Coécrit avec son scénariste habituel, Paul Laverty, Sorry We Missed you apporte une dimension critique supplémentaire à l’œuvre du cinéaste britannique. Dans la continuité de son précédent film, Moi, Daniel Blake (2016), Loach s’intéresse ici aux mutations du capitalisme sauvage et aux formes de l’esclavage moderne. À Newcastle, au Royaume-Uni, un père de famille trouve un emploi à titre de livreur pour une plate-forme de vente en ligne. Amazon s’insinue à l’horizon, « l’ubérisation » de l’économie et de l’emploi forment le sujet central de Sorry We Missed you : l’individu n’existe que pour le travail, les conquêtes sociales s’effondrent en cascade, les dettes se multiplient de façon infernale. L’ouverture du film, comme souvent chez Loach, ne laisse présager rien de bon : un entretien d’embauche met à nu les termes et le vocabulaire managérial par lesquels le néolibéralisme assure sa domination. « Vous êtes désormais auto-entrepreneur, tout ce qui vous arrive relève de votre choix », annonce le patron de l’entreprise à Ricky. Dès lors, le personnage principal sera pris dans l’engrenage d’un système où chaque faux pas aura des conséquences sur sa famille, tout comme sur sa santé mentale et physique. Impitoyable, l’analyse politique de Loach aveugle par sa justesse et questionne l’absence de responsabilité de l’État à l’égard de la misère sociale. Souvent pervers, le scénario de Laverty ne laisse toutefois aucune marge de manœuvre à ses personnages, entièrement voués à un traitement misérabiliste.

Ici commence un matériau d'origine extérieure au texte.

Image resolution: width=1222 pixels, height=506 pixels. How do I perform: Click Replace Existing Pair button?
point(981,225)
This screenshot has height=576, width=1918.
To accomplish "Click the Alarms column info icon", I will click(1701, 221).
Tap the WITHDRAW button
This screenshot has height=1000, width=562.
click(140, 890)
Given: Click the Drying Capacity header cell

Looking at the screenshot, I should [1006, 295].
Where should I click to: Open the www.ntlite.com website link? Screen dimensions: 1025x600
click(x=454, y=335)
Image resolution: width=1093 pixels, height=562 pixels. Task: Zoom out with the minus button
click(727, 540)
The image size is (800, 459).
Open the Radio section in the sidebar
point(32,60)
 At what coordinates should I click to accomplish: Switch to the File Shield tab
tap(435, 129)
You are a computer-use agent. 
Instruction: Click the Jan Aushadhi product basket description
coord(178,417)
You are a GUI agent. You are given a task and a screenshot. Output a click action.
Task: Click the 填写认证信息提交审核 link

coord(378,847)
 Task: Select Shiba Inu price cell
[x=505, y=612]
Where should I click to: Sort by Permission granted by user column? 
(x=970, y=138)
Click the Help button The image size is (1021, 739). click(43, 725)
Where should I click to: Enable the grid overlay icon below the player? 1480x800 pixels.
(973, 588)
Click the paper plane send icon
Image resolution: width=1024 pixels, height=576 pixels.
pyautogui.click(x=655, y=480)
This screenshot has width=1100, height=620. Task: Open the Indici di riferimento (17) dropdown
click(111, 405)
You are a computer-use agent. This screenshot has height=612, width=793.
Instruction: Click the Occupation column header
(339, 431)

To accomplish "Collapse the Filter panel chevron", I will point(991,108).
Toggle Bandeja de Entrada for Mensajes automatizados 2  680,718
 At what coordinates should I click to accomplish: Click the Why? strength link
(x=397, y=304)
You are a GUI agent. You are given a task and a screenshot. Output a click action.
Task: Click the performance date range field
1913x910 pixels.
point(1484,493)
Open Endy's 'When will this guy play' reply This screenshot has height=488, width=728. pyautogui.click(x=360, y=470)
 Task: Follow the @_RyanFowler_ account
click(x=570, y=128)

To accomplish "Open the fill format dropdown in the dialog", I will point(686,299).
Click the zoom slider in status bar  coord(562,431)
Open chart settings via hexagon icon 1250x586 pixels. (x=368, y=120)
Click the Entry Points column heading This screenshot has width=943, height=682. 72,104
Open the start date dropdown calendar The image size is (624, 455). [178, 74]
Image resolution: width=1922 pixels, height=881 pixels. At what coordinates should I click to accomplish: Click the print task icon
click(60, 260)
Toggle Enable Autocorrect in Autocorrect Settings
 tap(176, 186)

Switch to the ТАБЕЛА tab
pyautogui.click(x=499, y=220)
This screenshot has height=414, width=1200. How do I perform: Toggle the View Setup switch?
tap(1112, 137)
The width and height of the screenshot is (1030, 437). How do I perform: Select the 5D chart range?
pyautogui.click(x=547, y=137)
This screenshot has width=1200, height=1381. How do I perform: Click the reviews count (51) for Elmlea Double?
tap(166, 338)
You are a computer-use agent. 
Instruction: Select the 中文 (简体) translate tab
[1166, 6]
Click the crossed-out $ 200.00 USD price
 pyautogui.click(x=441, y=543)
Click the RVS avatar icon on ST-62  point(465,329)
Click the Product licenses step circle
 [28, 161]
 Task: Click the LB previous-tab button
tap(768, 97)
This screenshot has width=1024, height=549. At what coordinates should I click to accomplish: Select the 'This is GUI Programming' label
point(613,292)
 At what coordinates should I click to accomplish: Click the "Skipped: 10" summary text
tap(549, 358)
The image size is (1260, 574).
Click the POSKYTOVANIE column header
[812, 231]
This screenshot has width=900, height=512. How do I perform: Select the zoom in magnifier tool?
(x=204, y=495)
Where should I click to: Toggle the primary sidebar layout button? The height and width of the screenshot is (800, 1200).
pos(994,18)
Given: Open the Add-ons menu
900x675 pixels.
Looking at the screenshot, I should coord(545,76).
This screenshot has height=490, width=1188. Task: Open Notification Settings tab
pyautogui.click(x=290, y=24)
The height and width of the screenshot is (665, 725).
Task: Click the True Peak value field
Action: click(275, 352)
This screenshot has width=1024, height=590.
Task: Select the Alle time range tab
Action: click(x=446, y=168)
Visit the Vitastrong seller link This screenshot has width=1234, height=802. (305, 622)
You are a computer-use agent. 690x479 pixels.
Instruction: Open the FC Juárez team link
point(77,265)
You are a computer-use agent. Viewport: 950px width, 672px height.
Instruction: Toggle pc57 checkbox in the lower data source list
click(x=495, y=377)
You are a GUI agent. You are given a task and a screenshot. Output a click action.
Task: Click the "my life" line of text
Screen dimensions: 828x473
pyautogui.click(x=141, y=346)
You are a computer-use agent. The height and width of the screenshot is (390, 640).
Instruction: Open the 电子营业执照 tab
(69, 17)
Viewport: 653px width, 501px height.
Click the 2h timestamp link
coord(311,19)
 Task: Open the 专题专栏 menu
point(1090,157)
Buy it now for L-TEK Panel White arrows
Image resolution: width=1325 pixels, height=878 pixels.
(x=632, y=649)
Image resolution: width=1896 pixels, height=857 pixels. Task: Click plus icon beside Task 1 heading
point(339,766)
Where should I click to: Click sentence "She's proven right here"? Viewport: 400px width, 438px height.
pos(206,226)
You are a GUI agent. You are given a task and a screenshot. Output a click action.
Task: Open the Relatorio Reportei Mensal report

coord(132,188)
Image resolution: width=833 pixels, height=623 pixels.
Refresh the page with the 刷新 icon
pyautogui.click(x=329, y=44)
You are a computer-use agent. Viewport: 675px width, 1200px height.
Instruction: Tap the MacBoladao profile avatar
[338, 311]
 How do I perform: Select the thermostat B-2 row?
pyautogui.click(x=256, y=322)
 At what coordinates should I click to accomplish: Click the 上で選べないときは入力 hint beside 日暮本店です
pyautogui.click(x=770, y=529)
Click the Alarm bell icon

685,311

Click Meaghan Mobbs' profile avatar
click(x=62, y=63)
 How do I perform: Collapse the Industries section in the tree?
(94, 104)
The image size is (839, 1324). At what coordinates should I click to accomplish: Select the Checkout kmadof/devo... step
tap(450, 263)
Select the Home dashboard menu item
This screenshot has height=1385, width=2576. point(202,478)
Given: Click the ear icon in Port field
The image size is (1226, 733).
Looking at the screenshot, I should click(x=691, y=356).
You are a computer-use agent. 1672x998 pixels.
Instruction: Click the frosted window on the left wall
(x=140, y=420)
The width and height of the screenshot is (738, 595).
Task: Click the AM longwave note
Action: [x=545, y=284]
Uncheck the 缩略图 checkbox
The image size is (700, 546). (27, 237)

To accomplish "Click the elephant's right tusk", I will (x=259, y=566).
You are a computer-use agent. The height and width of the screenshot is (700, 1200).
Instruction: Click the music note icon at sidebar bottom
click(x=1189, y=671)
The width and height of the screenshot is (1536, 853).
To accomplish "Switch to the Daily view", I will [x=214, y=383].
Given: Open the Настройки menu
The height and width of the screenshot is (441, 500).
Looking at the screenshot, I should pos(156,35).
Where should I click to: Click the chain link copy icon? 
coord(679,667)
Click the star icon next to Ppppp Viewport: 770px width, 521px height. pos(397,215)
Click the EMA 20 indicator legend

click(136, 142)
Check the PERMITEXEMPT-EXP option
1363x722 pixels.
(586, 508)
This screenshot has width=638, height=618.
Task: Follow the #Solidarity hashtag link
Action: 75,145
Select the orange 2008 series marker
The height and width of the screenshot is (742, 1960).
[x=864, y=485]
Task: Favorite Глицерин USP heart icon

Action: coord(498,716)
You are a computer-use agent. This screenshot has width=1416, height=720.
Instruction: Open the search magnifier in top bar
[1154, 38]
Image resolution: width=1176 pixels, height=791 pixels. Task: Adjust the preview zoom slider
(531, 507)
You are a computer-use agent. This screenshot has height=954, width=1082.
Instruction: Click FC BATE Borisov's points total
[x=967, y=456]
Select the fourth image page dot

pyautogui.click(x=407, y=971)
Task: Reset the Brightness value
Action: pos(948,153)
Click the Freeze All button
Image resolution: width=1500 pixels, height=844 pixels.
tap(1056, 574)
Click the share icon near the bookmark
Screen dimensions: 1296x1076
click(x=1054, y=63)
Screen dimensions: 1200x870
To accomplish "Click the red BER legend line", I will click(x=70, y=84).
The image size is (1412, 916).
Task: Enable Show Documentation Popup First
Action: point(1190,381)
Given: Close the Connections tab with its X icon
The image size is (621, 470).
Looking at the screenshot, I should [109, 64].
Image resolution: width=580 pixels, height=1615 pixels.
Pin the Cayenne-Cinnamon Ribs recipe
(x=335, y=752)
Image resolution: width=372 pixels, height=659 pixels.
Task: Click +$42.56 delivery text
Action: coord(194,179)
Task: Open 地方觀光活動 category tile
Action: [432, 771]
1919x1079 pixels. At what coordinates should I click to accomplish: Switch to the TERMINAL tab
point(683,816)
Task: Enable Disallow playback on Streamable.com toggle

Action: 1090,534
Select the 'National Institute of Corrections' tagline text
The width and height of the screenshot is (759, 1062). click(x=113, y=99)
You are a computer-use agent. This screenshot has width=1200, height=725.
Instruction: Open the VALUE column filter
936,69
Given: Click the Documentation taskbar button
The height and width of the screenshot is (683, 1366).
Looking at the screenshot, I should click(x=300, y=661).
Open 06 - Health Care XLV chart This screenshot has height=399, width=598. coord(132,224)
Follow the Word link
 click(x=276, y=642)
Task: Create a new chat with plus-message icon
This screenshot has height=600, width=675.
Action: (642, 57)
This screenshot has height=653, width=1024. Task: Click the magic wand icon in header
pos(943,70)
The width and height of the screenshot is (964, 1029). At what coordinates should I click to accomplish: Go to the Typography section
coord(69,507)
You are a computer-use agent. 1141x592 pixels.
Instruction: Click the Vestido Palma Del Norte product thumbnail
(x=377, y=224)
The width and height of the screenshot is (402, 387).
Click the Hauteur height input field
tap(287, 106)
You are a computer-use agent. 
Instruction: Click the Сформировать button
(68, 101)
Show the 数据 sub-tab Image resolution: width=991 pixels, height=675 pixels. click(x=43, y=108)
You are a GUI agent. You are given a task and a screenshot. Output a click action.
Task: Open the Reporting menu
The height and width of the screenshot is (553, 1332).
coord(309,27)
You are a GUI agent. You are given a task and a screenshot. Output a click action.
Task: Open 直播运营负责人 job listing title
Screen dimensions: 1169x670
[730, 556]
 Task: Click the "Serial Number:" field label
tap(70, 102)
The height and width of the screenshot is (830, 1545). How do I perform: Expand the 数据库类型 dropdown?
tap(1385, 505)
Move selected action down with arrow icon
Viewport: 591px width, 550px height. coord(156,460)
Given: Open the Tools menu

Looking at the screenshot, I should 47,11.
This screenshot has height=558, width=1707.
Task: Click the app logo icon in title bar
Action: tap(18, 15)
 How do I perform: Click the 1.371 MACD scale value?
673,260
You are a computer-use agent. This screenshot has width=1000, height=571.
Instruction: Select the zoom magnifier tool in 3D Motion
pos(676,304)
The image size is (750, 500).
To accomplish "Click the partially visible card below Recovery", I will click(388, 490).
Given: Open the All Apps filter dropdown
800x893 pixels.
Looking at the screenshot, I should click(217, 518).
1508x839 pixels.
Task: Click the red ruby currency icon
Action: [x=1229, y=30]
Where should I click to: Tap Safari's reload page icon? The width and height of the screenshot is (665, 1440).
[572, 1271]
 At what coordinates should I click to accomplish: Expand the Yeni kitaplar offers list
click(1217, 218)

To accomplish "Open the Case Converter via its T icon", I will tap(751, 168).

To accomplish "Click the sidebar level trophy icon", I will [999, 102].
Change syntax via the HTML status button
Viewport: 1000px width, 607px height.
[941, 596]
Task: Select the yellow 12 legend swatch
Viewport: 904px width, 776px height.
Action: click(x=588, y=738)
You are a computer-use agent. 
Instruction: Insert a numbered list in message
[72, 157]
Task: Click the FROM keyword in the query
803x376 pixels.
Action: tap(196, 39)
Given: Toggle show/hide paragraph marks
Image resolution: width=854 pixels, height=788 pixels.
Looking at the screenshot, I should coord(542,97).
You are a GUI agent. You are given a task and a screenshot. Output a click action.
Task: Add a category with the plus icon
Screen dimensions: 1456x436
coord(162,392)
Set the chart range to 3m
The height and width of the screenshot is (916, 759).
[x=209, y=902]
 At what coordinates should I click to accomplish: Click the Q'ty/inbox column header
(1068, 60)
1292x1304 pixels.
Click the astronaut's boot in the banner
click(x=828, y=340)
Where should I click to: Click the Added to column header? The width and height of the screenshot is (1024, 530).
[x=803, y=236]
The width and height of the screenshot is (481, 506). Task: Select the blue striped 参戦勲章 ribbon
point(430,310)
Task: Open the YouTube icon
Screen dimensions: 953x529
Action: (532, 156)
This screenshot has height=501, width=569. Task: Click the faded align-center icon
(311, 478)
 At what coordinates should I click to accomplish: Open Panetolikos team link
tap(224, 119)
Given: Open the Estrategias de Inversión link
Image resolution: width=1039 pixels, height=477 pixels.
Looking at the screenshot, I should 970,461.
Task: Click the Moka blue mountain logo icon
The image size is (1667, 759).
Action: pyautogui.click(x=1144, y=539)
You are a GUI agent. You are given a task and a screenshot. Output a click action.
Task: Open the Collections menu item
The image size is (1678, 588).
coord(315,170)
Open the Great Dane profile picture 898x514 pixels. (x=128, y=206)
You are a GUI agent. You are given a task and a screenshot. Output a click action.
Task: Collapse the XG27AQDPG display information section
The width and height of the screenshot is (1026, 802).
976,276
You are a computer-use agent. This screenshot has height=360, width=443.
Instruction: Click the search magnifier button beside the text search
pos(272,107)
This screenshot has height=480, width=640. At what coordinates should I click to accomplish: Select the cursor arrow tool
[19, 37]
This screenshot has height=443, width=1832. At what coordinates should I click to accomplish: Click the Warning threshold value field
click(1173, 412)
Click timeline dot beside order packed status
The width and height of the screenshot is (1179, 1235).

Sorry We Missed You emprunte son titre au message laissé par l’entreprise de livraison pour laquelle travaille Ricky lorsque le client est absent. Plus largement et de façon cruellement ironique, on le comprend dès les premiers plans, il se réfère à tous les laissés-pour-compte du néolibéralisme sauvage : à la solitude des personnes âgées et dépendantes abandonnées par le système et prises en charge par ceux et celles qui vivent déjà en situation précaire ; à une jeunesse incapable de se projeter dans un avenir meilleur, revendiquant son existence sociale en graffitant sur les murs de la ville. Exceptionnelles, les quelques issues à ce système qui phagocyte tout sur son passage naissent des scènes très tendres que Loach construit entre Ricky et sa fille, seuls instants où le film invite à reprendre un peu de souffle. La dernière partie du film verse cependant dans une sorte d’accumulation dramatique gratuite, anéantissant d’un seul coup les quelques subtilités que le film avait mises en place dans les premières scènes.